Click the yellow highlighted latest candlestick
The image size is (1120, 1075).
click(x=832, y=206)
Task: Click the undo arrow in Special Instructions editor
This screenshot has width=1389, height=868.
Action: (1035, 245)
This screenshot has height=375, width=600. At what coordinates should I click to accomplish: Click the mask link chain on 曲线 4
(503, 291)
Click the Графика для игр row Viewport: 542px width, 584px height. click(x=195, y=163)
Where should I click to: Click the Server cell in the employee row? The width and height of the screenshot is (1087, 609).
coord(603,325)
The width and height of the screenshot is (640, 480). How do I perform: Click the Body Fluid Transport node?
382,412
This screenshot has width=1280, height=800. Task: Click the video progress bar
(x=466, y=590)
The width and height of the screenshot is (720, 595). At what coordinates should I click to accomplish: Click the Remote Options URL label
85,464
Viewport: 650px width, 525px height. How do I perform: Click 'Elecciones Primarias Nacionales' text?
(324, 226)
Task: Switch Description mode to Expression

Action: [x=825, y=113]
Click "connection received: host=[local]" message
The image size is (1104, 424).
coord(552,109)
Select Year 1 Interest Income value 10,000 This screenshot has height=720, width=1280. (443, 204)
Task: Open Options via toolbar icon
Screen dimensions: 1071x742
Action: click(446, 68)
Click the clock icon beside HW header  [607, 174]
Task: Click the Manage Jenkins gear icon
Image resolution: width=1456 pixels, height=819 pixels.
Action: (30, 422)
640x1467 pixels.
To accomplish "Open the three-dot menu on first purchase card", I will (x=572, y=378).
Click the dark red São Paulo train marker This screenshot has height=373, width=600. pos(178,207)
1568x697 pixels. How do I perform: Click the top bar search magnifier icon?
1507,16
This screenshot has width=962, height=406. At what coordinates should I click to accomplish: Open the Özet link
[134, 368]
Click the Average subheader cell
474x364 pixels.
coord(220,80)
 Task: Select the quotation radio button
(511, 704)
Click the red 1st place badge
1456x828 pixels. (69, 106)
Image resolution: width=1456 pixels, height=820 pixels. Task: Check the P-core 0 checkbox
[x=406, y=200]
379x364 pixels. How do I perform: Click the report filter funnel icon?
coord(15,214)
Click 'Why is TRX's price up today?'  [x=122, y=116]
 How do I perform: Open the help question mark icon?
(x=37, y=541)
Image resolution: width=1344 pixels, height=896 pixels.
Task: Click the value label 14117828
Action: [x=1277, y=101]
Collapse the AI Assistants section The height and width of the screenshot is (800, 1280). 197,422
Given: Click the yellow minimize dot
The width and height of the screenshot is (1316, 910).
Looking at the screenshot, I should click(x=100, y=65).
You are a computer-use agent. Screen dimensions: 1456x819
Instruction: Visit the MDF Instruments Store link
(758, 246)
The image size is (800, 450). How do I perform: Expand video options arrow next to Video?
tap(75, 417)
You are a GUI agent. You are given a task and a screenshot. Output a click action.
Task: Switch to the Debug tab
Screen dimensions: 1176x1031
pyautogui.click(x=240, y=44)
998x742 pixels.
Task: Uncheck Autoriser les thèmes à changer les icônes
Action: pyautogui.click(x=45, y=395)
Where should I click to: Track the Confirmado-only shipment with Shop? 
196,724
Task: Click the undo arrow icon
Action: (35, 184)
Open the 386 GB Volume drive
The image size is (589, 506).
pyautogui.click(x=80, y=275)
◆ ◆ ◆ ◆
Rewrite all the rows above, replacing "Viewport" with "Window" and leaving everything else unchanged.

Click the yellow highlighted latest candlestick
The image size is (1120, 1075).
click(x=832, y=206)
Task: Click the undo arrow in Special Instructions editor
This screenshot has width=1389, height=868.
Action: (1035, 245)
This screenshot has height=375, width=600. At what coordinates should I click to accomplish: Click the mask link chain on 曲线 4
(503, 291)
Click the Графика для игр row Window: 542px width, 584px height. click(x=195, y=163)
Where should I click to: Click the Server cell in the employee row? The width and height of the screenshot is (1087, 609).
coord(603,325)
The width and height of the screenshot is (640, 480). How do I perform: Click the Body Fluid Transport node?
382,412
This screenshot has width=1280, height=800. Task: Click the video progress bar
(x=466, y=590)
The width and height of the screenshot is (720, 595). At what coordinates should I click to accomplish: Click the Remote Options URL label
85,464
Window: 650px width, 525px height. How do I perform: Click 'Elecciones Primarias Nacionales' text?
(324, 226)
Task: Switch Description mode to Expression

Action: [x=825, y=113]
Click "connection received: host=[local]" message
The image size is (1104, 424).
coord(552,109)
Select Year 1 Interest Income value 10,000 This screenshot has height=720, width=1280. (443, 204)
Task: Open Options via toolbar icon
Screen dimensions: 1071x742
Action: click(446, 68)
Click the clock icon beside HW header  [607, 174]
Task: Click the Manage Jenkins gear icon
Image resolution: width=1456 pixels, height=819 pixels.
Action: (30, 422)
640x1467 pixels.
To accomplish "Open the three-dot menu on first purchase card", I will (x=572, y=378).
Click the dark red São Paulo train marker This screenshot has height=373, width=600. pos(178,207)
1568x697 pixels. How do I perform: Click the top bar search magnifier icon?
1507,16
This screenshot has width=962, height=406. At what coordinates should I click to accomplish: Open the Özet link
[134, 368]
Click the Average subheader cell
474x364 pixels.
coord(220,80)
 Task: Select the quotation radio button
(511, 704)
Click the red 1st place badge
1456x828 pixels. (69, 106)
Image resolution: width=1456 pixels, height=820 pixels. Task: Check the P-core 0 checkbox
[x=406, y=200]
379x364 pixels. How do I perform: Click the report filter funnel icon?
coord(15,214)
Click 'Why is TRX's price up today?'  [x=122, y=116]
 How do I perform: Open the help question mark icon?
(x=37, y=541)
Image resolution: width=1344 pixels, height=896 pixels.
Task: Click the value label 14117828
Action: [x=1277, y=101]
Collapse the AI Assistants section The height and width of the screenshot is (800, 1280). 197,422
Given: Click the yellow minimize dot
The width and height of the screenshot is (1316, 910).
Looking at the screenshot, I should click(x=100, y=65).
You are a computer-use agent. Screen dimensions: 1456x819
Instruction: Visit the MDF Instruments Store link
(758, 246)
The image size is (800, 450). How do I perform: Expand video options arrow next to Video?
tap(75, 417)
You are a GUI agent. You are given a task and a screenshot. Output a click action.
Task: Switch to the Debug tab
Screen dimensions: 1176x1031
pyautogui.click(x=240, y=44)
998x742 pixels.
Task: Uncheck Autoriser les thèmes à changer les icônes
Action: pyautogui.click(x=45, y=395)
Where should I click to: Track the Confirmado-only shipment with Shop? 
196,724
Task: Click the undo arrow icon
Action: (35, 184)
Open the 386 GB Volume drive
The image size is (589, 506).
pyautogui.click(x=80, y=275)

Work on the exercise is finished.